Tu as vécu dans notre maison

C'est plus compliqué que vous ne le pensez

Le lendemain matin.

Min-gyu n'était pas à table.

Son bol de riz et ses baguettes étaient toujours les mêmes.

Le téléphone portable était éparpillé sur le canapé du salon, et les chaussures étaient toujours dans le couloir.

 

 

« Tu n’y es pas allé… ? »

J'ai frappé prudemment à la porte.

Il n'y a pas eu de réponse.

 

 

J'ai entrouvert la porte.

Les couvertures étaient emmêlées dans la pièce, et il était allongé là.

À ce moment-là, mon cœur a failli se serrer.

«…Êtes-vous malade ?»

Au moment où j'allais m'approcher,

Il ouvrit les yeux.

 

 

Et il l'a dit comme si de rien n'était.

«…Qu’est-ce qu’il y a ? Pourquoi me regardez-vous ?»

« Je ne suis pas sortie. Je pensais que tu étais malade… »

« Non. Je trouve ça juste agaçant. »

J'ai éclaté de rire.

« Vraiment… tu veux obtenir ton diplôme ? »

« Tu t’en préoccuperas demain. »

Il se recouvrit de nouveau avec la couverture.

J'ai fermé la porte et je suis sorti.

 

 

 

 

 

Quand je suis arrivé à l'école, quelque chose avait changé.

Le regard familier était différent.

Ces mots étaient prononcés en pensant à « lui » et non à moi.

 

 

« Hé, Mingyu… Tu l’as encore protégé cette fois-ci ? »

« Pourquoi iriez-vous jusqu'à de telles extrémités ? Sûrement pas. »

« N’y a-t-il pas quelque chose entre vous deux ? »

Je savais parfaitement que ces mots me concernaient.

J'ai l'impression d'être maudit simplement parce que je reste immobile.

 

Et ce qui est encore plus étrange, c'est

Min-gyu ne m'a pas beaucoup parlé depuis ce jour-là.

 

Même si nous nous rencontrons en classe,

Même si vous mangez à table,

On ne lançait plus les mots avec autant de désinvolture qu'auparavant.

 

« Qu’est-ce que j’ai fait de mal ? »

« C’était… gênant ? »

Cette pensée ne cessait de me venir à l'esprit.

Même lorsque je rentre chez moi,

Il était encore dans sa chambre.

 

J'ai fermé la porte d'entrée et j'ai traversé le salon.

Qu'est-ce qui vous fait vous arrêter devant cette porte ?

J'étais perplexe quant à la limite entre la politesse et la bienveillance.

 

Soudain, cette pensée m'est venue à l'esprit.

« Min-gyu, vraiment… suis-je à l’aise maintenant ? »

Il était beaucoup plus calme que moi.

Je suis du genre à ne pas dire facilement ce que je pense.

 

Peut-être moi,

Ai-je abordé les choses trop facilement ?

 

 

Cette nuit-là.

Maman a dit doucement.

« Min-gyu… Je crois que tu as entendu quelque chose de désagréable à l’école aujourd’hui. »

« Je crois que les enfants vous ont dit quelque chose. »

J'ai fini par manger du riz machinalement.

 

« Pourquoi… ? Je n’ai rien dit de tel… »

« Dès que vous avez mentionné son nom, son expression s’est durcie. »

Même si tu ne dis rien, maman le sait.

Après avoir entendu cela, j'ai enfin compris un peu.

Ce gamin ne m'évitait pas.

Quelque chose… était toléré.

À votre façon.

 

 

 

 

 

Ce soir-là, alors qu'elle buvait de l'eau dans le salon

J'ai croisé ce gamin.

 

Pyjama.

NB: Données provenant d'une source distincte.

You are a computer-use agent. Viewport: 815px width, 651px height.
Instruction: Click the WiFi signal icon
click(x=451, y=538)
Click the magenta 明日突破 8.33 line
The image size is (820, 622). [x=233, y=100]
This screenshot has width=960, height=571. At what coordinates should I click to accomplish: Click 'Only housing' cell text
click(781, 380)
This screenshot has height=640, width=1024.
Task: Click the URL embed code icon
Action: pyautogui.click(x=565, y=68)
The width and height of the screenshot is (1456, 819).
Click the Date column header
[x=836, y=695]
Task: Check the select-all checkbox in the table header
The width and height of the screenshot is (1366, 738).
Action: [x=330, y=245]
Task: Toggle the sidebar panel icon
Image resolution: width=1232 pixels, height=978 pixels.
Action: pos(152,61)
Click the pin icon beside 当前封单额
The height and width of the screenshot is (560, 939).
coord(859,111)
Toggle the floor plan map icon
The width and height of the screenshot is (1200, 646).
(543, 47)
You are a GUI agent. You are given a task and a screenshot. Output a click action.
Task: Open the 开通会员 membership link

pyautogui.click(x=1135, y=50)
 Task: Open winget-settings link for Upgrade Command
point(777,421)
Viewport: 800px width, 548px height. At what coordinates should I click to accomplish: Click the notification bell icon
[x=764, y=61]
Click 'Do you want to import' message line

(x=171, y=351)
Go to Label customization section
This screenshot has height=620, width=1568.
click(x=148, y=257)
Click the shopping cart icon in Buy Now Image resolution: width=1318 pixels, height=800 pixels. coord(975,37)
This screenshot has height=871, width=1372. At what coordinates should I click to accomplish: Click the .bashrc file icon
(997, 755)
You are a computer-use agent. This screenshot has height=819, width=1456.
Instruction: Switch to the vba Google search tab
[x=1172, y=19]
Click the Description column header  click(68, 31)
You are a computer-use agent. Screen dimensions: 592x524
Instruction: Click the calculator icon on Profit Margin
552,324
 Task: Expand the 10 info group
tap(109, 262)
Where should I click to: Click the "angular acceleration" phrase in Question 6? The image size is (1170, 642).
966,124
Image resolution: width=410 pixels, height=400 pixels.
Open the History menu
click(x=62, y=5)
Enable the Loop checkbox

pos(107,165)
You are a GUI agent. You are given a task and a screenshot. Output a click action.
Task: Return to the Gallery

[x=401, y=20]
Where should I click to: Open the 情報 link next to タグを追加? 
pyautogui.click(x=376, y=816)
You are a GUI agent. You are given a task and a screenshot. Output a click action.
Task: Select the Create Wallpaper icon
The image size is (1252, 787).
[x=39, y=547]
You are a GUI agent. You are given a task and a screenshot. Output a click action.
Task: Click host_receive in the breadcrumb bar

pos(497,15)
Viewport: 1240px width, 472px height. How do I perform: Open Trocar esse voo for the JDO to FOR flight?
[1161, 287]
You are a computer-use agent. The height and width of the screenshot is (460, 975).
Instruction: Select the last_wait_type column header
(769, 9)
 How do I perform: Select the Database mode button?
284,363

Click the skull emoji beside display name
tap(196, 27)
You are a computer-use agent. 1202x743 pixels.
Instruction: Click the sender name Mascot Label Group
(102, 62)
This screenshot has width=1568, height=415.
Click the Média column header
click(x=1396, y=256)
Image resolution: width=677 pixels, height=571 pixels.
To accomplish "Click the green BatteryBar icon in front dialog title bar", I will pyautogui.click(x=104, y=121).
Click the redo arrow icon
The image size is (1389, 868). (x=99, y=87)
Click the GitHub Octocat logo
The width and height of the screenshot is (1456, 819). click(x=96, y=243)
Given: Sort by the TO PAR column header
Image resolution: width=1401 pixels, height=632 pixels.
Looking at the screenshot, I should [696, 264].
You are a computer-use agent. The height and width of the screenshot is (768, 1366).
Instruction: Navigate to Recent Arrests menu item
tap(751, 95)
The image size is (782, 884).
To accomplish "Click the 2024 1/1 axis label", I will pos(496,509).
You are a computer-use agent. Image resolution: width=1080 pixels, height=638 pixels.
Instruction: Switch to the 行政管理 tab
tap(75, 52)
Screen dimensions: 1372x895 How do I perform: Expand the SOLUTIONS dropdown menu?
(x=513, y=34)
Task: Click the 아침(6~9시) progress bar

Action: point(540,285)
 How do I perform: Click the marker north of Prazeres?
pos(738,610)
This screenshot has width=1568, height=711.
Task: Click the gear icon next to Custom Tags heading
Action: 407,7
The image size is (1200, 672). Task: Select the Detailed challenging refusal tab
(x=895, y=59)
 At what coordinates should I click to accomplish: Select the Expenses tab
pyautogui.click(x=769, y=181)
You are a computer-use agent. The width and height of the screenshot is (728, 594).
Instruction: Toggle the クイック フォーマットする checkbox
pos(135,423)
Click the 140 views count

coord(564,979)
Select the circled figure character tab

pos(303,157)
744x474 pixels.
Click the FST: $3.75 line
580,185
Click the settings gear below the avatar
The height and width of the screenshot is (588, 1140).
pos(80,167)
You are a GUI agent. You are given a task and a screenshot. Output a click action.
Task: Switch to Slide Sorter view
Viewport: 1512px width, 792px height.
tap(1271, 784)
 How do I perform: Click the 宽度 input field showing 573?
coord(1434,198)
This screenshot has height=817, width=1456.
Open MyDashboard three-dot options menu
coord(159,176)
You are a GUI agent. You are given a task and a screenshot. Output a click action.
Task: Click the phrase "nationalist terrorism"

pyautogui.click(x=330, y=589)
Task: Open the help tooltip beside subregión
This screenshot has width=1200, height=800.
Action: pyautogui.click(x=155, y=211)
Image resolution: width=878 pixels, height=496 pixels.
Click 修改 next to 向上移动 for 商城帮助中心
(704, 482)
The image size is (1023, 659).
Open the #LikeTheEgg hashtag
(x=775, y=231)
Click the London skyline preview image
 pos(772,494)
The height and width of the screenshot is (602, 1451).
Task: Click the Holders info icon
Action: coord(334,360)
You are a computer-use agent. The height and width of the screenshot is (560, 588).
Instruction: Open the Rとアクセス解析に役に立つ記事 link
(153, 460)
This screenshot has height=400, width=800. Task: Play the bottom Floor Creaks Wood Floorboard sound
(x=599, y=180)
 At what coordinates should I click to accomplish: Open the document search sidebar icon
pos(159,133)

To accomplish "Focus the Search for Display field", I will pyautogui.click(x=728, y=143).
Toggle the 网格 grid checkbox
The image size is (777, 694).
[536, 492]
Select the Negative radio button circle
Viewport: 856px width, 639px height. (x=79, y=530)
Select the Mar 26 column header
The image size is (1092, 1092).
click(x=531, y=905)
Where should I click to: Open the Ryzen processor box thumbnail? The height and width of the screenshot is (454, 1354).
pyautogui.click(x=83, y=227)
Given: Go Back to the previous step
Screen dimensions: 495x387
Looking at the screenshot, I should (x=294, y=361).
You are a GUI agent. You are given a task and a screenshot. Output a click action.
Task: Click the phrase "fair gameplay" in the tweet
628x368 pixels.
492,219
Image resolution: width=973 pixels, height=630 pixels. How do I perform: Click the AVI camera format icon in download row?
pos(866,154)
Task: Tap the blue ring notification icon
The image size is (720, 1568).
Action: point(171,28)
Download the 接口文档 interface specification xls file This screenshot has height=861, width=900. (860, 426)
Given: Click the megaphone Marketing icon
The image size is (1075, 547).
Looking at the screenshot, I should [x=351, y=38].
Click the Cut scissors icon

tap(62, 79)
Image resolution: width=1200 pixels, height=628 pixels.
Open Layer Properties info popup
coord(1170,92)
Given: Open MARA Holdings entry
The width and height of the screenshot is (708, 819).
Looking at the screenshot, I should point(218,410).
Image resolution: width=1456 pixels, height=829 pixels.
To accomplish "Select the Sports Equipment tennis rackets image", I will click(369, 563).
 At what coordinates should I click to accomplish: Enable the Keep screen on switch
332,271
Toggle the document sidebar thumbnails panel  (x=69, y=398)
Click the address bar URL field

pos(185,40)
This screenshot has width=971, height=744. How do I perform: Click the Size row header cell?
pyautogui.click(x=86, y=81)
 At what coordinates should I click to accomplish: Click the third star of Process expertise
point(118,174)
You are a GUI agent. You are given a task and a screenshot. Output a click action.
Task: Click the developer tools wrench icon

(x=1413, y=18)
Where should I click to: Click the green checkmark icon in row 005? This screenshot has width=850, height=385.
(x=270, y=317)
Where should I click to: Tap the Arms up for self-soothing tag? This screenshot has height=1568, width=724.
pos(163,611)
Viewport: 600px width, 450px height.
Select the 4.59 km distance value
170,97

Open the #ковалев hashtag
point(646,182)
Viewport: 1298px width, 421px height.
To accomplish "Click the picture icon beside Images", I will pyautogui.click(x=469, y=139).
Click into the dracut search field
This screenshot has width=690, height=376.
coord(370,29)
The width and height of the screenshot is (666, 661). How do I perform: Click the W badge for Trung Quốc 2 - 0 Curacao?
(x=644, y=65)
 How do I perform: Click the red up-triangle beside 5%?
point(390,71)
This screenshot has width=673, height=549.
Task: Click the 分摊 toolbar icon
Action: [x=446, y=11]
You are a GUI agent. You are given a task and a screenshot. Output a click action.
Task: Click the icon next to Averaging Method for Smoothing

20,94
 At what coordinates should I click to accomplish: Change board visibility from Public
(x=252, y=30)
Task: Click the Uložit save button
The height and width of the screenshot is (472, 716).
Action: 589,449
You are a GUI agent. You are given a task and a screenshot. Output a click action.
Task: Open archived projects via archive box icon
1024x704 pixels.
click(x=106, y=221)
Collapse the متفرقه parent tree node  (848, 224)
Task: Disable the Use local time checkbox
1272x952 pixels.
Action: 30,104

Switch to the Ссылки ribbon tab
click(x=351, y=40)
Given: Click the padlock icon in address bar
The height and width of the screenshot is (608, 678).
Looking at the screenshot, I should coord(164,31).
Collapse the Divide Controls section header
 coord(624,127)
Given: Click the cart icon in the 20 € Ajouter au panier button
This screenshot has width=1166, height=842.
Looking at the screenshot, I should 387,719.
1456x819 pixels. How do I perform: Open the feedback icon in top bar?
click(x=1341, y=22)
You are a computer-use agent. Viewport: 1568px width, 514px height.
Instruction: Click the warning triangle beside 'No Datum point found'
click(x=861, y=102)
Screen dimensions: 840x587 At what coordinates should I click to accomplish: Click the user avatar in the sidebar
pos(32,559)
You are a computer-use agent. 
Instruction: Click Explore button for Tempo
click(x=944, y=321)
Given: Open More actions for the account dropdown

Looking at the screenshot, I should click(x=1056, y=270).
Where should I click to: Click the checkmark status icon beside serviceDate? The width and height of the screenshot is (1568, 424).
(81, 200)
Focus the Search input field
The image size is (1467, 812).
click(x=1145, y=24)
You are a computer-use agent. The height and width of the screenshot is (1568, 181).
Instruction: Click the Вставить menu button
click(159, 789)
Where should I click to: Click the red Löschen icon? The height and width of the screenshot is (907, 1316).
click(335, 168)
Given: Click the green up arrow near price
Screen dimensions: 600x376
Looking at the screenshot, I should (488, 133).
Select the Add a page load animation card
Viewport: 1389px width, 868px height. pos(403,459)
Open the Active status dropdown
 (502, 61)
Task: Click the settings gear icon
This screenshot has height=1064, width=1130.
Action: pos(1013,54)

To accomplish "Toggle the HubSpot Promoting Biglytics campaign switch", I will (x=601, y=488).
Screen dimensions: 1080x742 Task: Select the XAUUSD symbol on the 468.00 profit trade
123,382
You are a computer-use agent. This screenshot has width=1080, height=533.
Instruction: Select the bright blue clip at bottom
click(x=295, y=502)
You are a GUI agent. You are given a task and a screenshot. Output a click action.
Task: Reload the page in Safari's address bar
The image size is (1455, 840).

Pas de maquillage. Cheveux en bataille.

Mais malgré tout, les mots étaient froids.

 

«…Que regardez-vous ?»

«…Non. Juste.»

Il est passé devant moi en éteignant la lumière de la cuisine.

Dans ce bref instant,

Il parlait doucement dans la rue, à côté de moi.

 

« Ne t’inquiète pas de ce que tu entends à l’école. »

« Ces gamins, ils disent vraiment n'importe quoi. »

J'ai serré les lèvres très fort.

 

«…C’était si silencieux que je me sentais mal à l’aise.»

« Je me demandais ce que j'avais fait de mal. »

L'enfant s'est arrêté.

Puis il dit avec un court soupir.

«…Parce qu’ils n’ont rien à voir avec vous.»

« Ne t’en fais pas, vraiment. »

J'ai hoché la tête.

Mais mon esprit s'est complexifié.

 

 

Plus que je ne le pensais,

Kim Min-gyu n'était pas qu'un enfant.

Et c'est tout.

Cela m'a donné envie d'en savoir un peu plus.